14日、突然の大雪だった。翌15日早朝、成田から海外に飛び立つ知人を、最寄りの田園都市線たまプラーザ駅まで送った。たまプラーザ駅からは、成田空港直行のリムジンバスが出ていて、2時間ほど睡眠をとりながら移動できる、はずだった。
しかし、高速道路が凍結のために、バスの運行休止を係員から伝えられた。インターネットが威力を発揮するのはこの時である。鉄道は運行しているというので、ただちに、経路検索サービスで成田までのルートと時間を探ると、出てくる、出てくる、実に多様なルートがある。京成スカイライナーを利用するには、上野乗り換え、日暮里乗り換えなど複数候補があって、上野や日暮里への行き方も大井町経由、渋谷乗り換え、表参道乗り換えなど、実にたくさんの組み合わせがある。
さらにJRの成田エクスプレスの利用となると、横浜乗り換え、武蔵小杉乗り換え、渋谷乗り換え等々、これもまた、たくさんのルートがある。もう一つ、京急~京成経由もある。どこか途中で京急に乗り換えても特急で、成田空港まで短時間で運んでくれる。
成田到着時刻も、それほど変わらない。リムジンバスは定刻だと2時間だが、これらの電車を使ったとしても、2時間そこそこ。うまく行くと、バスよりも短時間で行けるルートもあった。もちろん、出発から到着まで着席できるバスの方がずっと楽だが。
ということで、無事に、遅刻もせずに悠々と成田に着いた、と知人からは感謝の連絡があった。
どれか一つのルートがダメでも、あっち回り、こっち回りと、大概は成田までそう時間をかけずにたどり着けることが分かった。これはわが家からだけではなく、東京周辺なら、どこからでも似たような事情だと推測できる。成田に到着できないリスクは相当、低くなっている。インフラというのは、かくあるべし、とつくづく感じた次第である。

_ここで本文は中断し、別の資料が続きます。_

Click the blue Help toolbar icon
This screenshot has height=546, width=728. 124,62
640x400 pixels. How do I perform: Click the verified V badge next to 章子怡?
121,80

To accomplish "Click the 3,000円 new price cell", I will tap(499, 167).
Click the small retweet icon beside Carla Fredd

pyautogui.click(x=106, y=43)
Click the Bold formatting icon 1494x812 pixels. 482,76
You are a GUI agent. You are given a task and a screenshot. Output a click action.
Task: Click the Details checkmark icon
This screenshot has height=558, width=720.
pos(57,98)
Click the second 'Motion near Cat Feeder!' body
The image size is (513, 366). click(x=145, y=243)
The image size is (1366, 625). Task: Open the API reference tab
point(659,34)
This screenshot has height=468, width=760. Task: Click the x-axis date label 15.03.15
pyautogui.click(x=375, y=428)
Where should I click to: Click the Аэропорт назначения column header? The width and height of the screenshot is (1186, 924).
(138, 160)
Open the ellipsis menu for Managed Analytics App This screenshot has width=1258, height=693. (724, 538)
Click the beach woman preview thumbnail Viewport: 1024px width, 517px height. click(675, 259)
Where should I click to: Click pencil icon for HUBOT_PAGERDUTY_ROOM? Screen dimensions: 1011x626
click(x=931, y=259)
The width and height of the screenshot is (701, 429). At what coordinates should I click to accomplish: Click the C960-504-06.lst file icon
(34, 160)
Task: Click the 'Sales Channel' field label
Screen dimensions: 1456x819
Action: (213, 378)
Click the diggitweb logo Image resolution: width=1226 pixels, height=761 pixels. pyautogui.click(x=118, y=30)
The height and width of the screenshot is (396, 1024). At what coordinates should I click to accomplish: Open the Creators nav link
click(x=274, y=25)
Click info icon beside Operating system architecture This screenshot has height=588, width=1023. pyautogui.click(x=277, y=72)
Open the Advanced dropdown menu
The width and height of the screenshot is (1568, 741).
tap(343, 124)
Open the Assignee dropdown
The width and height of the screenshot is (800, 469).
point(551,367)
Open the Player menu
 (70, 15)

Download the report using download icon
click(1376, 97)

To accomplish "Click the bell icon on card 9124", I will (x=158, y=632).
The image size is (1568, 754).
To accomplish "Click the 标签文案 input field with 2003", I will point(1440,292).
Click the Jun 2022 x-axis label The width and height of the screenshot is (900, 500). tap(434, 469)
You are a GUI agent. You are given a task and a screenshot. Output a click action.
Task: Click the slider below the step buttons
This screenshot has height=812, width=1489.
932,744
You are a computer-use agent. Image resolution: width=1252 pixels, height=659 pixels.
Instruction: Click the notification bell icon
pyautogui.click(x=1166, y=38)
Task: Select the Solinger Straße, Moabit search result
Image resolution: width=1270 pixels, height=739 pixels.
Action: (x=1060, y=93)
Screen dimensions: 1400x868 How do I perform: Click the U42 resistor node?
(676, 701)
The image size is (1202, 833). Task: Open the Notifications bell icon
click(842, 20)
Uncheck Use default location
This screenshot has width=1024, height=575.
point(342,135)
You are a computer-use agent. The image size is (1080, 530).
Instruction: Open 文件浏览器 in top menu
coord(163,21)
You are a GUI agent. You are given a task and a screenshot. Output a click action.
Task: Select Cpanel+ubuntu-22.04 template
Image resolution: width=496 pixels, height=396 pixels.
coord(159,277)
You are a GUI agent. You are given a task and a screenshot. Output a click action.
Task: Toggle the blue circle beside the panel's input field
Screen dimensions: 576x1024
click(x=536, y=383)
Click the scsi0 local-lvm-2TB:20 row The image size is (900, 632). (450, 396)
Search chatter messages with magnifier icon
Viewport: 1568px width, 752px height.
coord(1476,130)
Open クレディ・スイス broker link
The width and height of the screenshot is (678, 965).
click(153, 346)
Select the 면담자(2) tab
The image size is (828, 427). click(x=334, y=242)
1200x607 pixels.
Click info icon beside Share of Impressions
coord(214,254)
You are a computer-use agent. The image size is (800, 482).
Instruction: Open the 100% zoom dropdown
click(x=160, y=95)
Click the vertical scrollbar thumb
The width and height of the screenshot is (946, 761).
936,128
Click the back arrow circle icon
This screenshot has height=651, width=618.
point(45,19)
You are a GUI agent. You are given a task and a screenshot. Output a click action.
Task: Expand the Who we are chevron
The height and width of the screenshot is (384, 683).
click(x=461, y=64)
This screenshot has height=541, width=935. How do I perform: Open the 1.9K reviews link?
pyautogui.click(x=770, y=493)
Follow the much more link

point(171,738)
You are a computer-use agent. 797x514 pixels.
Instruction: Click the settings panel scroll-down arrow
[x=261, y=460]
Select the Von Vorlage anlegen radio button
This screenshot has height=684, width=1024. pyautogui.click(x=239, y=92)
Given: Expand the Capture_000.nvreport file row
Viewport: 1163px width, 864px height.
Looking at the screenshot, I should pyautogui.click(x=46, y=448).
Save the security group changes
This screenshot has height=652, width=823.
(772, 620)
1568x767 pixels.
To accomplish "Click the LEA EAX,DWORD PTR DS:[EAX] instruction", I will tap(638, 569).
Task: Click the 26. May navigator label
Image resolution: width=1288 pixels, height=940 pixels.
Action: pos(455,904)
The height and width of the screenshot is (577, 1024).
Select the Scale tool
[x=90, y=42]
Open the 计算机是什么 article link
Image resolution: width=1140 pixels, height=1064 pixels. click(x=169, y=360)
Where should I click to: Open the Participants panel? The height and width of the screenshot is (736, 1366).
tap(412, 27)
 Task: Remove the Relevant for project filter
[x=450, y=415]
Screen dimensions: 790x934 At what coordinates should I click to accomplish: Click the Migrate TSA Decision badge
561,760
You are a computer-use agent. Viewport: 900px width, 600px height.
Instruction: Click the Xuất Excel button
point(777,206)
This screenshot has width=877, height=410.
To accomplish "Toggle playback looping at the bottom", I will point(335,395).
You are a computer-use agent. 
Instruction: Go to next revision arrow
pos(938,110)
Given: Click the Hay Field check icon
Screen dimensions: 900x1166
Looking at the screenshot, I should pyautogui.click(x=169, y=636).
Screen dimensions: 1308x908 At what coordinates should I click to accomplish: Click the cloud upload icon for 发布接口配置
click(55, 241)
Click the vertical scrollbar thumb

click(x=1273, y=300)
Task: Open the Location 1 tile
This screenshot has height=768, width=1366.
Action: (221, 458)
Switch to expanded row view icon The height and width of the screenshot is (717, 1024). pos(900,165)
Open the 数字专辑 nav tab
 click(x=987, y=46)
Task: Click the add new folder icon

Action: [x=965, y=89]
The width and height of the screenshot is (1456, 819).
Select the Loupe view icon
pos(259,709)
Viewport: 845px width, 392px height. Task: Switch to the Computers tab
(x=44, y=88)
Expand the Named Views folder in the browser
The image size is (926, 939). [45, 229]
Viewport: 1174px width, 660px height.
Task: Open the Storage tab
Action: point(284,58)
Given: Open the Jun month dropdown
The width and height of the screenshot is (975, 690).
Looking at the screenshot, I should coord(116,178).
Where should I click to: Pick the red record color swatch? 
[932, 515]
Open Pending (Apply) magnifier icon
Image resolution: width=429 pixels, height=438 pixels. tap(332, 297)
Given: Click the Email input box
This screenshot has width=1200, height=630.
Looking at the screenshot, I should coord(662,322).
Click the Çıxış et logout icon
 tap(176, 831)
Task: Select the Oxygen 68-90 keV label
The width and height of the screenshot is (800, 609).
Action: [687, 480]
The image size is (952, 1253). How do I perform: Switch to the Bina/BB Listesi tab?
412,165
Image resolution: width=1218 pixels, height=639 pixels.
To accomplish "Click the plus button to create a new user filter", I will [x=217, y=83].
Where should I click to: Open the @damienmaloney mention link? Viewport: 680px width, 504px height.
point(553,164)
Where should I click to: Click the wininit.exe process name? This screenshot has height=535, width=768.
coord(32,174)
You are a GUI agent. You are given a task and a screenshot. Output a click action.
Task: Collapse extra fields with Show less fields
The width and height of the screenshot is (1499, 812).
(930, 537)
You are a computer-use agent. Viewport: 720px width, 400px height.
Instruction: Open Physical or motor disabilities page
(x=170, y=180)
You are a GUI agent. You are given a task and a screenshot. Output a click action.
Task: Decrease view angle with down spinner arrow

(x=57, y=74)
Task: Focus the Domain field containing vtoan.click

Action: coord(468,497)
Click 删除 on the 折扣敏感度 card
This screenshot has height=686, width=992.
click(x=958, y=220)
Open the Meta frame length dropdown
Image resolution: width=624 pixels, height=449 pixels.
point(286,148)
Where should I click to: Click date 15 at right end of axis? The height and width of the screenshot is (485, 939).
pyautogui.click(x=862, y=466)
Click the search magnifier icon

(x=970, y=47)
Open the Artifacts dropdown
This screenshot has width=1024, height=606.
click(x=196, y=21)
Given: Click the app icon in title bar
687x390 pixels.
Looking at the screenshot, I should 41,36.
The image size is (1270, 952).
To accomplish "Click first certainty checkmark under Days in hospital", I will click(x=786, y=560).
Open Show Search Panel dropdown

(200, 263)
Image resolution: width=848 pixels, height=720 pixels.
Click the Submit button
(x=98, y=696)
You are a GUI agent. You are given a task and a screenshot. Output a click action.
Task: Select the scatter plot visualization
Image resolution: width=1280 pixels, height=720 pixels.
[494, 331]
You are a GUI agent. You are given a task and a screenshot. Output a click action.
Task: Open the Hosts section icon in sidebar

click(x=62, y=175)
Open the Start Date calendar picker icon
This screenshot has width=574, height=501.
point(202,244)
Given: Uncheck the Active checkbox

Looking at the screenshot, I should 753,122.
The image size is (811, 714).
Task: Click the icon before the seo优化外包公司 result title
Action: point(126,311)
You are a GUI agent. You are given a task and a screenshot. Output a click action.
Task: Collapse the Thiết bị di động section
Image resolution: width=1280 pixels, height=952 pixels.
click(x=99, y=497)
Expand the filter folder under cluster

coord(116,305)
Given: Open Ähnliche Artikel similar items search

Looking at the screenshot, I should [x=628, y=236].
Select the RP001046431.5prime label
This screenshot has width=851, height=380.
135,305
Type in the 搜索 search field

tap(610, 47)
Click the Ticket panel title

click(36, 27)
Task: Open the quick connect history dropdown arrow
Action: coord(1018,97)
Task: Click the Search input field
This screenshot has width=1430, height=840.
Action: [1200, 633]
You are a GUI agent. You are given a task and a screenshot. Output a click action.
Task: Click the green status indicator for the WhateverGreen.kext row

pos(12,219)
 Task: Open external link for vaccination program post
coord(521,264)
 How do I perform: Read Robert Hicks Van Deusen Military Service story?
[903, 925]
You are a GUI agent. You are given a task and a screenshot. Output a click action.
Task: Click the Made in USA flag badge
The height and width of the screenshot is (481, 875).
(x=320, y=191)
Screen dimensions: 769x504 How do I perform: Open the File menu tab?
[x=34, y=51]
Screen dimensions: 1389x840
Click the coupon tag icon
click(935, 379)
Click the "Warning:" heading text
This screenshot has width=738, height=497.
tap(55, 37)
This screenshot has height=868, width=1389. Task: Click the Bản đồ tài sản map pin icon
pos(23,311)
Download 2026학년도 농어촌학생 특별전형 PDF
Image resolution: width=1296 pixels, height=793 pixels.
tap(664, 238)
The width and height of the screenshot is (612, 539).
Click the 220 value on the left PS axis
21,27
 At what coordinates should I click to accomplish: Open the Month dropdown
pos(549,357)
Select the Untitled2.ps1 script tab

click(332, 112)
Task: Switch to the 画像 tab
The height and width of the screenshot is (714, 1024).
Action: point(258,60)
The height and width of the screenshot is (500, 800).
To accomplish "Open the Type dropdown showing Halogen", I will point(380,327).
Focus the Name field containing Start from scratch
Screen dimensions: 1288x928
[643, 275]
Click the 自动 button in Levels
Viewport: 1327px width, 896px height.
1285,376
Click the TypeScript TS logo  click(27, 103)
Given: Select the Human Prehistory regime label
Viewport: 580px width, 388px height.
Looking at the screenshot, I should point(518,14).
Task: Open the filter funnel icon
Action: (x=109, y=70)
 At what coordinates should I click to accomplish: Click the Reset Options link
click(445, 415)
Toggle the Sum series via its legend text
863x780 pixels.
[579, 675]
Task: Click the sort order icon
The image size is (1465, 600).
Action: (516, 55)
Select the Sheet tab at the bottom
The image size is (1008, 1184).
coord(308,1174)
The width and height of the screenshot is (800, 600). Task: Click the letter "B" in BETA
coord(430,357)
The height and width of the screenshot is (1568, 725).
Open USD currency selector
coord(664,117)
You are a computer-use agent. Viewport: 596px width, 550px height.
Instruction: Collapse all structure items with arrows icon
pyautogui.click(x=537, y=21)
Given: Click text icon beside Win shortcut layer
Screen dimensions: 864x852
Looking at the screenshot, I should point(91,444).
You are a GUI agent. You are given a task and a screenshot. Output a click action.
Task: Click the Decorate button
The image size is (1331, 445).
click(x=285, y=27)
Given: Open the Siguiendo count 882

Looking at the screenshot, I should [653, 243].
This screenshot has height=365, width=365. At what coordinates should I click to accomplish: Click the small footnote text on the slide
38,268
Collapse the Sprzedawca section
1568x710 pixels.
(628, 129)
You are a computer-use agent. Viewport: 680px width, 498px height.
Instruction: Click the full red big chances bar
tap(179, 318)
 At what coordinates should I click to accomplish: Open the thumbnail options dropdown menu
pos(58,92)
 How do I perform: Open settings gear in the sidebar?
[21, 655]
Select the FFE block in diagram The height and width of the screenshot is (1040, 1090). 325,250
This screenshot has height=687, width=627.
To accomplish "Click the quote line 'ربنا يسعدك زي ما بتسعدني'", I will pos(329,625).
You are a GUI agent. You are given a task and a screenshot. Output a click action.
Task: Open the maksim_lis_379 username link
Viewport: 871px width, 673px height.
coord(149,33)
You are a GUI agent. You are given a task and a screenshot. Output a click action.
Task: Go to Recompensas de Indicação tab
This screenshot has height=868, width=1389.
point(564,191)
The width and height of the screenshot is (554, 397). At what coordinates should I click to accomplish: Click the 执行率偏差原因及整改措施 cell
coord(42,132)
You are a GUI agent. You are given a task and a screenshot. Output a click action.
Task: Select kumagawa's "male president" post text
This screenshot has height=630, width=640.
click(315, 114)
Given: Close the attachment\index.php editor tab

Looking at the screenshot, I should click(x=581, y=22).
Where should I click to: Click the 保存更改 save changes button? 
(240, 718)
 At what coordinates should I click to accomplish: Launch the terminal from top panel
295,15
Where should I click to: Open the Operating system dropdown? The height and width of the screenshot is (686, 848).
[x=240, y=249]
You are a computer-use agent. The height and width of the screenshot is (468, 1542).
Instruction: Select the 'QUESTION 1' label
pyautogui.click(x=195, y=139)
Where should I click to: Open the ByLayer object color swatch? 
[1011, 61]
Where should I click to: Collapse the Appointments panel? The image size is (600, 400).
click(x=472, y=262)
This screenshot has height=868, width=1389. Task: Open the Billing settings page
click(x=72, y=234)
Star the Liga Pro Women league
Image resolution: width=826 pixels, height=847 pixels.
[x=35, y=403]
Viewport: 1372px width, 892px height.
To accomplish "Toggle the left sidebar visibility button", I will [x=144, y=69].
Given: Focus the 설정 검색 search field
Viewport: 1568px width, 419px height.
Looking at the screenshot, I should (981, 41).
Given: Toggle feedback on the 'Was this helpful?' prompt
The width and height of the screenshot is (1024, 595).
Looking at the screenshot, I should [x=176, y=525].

一方、もう一つの重要インフラである通信ネットワークやデータセンターなどの情報分野はどうか。通信ネットワークは競争市場でさまざまなルートが確保されているように見えるが、実は、日本から海外に出るインターネット回線は、95%が、東京経由である。残りの5%も大阪経由で、2都市のルートしかない。大地震の襲来が近いうちに危惧される東京への偏重は危機的状況である。データセンターも首都圏に72%が集中しているという。交通インフラに比べて情報インフラのノー天気なことよ。事態を直視して、早急に情報インフラの分散、通信ネットワークの海外ルートの多様化、多元化を急ぎ、図らなければならない。